Call CalliBBQ to order some ribs, and your order might be taken by an AI agent called Shawn.
This Father’s Day, California barbecue chain CaliBBQ swapped its usual phone operators for an AI agent trained to sound like the restaurant’s owner, Shawn Walchef. The result was a smoother operation and a measurable bump in business.
Father’s Day, typically CaliBBQ’s busiest day, brings in about $20,000 in sales on average. This year, sales jumped 18% over last year, hitting roughly $26,000 across 268 orders. The driver of this success was Shawn AI, an autonomous assistant built by the startup Palona using its Restaurant AI technology.
Shawn AI handled about 150 customer calls, from catering questions to reservations and orders. Meanwhile, walk-in takeout orders (pickup orders placed in advance) soared 92% year-over-year, with all processed through the AI agent.
“There’s talk about [the rise of] AI agents and robots and [if] we are getting rid of humans. For us, it’s about scaling hospitality,” Walchef said.

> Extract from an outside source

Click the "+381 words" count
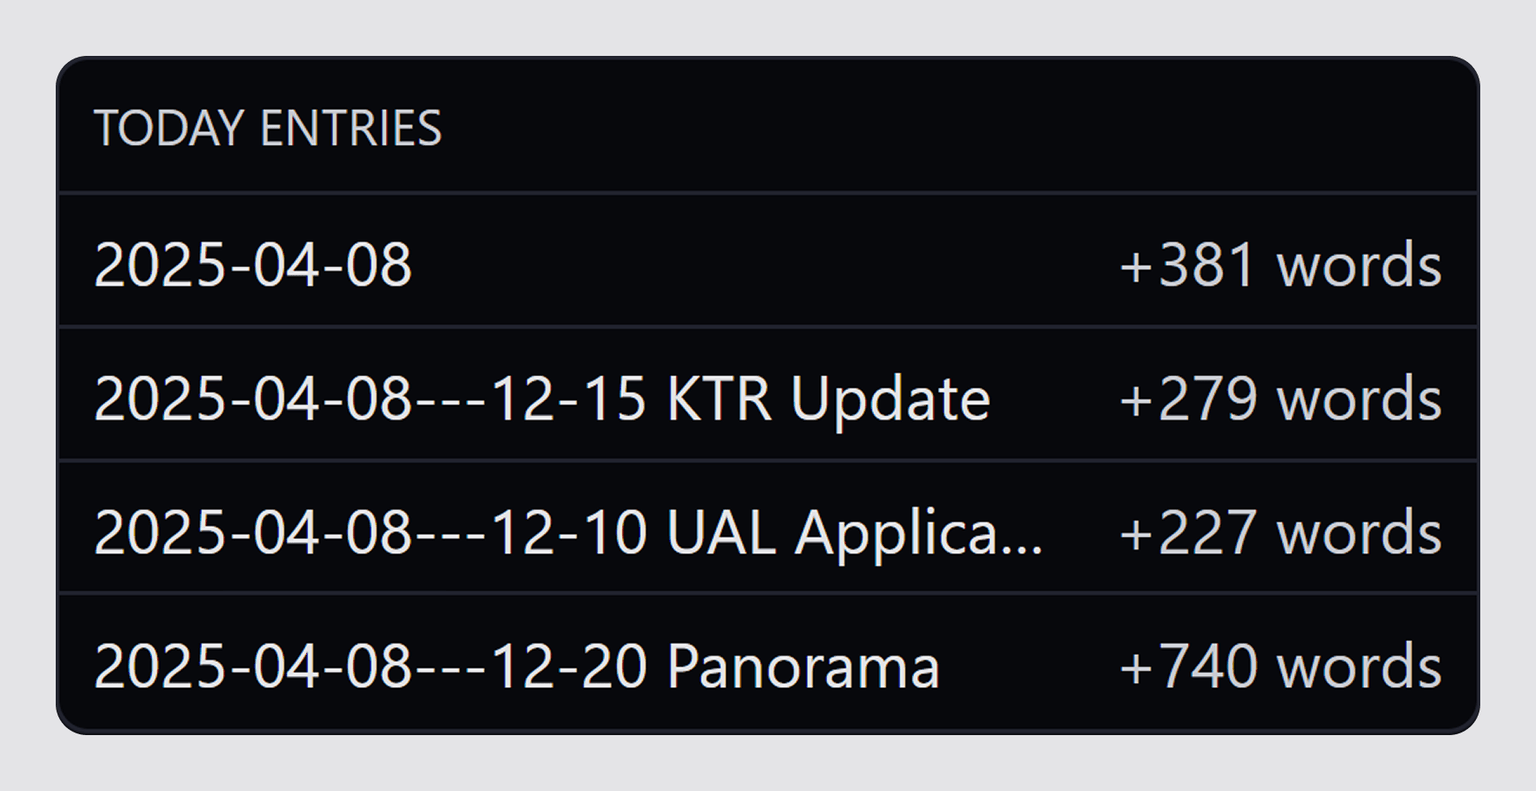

AI agents, technology that is designed to carry out tasks traditionally performed by humans, are becoming ubiquitous across brands, especially on the customer service front. Palona’s Restaurant AI is already deployed across over 20 restaurants, including Pizza My Heart and Kobunga Grill, handling inbound customer calls with human-agent fallback available.
This surge in AI adoption is reflected in corporate budgets. A 2025 PwC survey of 308 U.S. business executives found that 88% plan to increase AI-related spending over the next year. Meanwhile, between 79% and 85% of enterprises have adopted or intend to adopt AI agents for business functions.
Yet industry experts warn against fully replacing human customer service staff.
Gartner projects that by 2027, half of organizations planning major customer service workforce cuts will abandon those plans, highlighting the difficulties of transitioning to “agent-less” models. Polling 163 customer service leaders in March, Gartner found 95% intend to keep human agents to strategically guide AI’s role, favoring a “digital first, but not digital only” approach that maintains human involvement.
AI agents offer 24/7 service without breaks
Shawn AI is trained on Walchef’s voice and personality, using his podcasts from the show Restaurant Influencers, as well as CaliBBQ’s full menu. In previous years, Walchef would route Father’s Day callers to an auto attendant that directed them to the website or prompted them to text in orders.
“Because of Palona, we can just go live, and Shawn AI can start taking all those orders instead of giving this fragmented user experience,” said Walchef.
With staff no longer tied up on the phones, table turn times dropped nearly 50%, so staff could focus on in-person diners. CaliBBQ also saw a 25% decline in texts and calls to its support line compared to last year, and issued 10% fewer customer discounts—a common tactic restaurants use to appease unhappy guests.
“People can now go, ‘Wow, I can’t believe I ordered from an AI agent, and it was actually a better experience than talking to a human because they didn’t mess up my order,’” Walchef said.
Before the Father’s Day rollout, CaliBBQ tested Shawn AI for four weeks. Early feedback prompted adjustments to the AI agent’s tone and pacing, which was initially too conversational, said Palona CEO Maria Zhang. The company tightened guardrails to keep the agent succinct and on topic.
While Shawn AI does not yet accept credit card payments over the phone, Palona plans to integrate secure payment options as part of its product roadmap.
“People get busy and phones just go unanswered at restaurants, which is lost business for restaurants,” said Palona’s chief technology officer, Tim Howes. “AI agents are available 24/7, trained on everything about your business, menus, and specials, and give the same level of service every day, all day with no breaks or bad days.”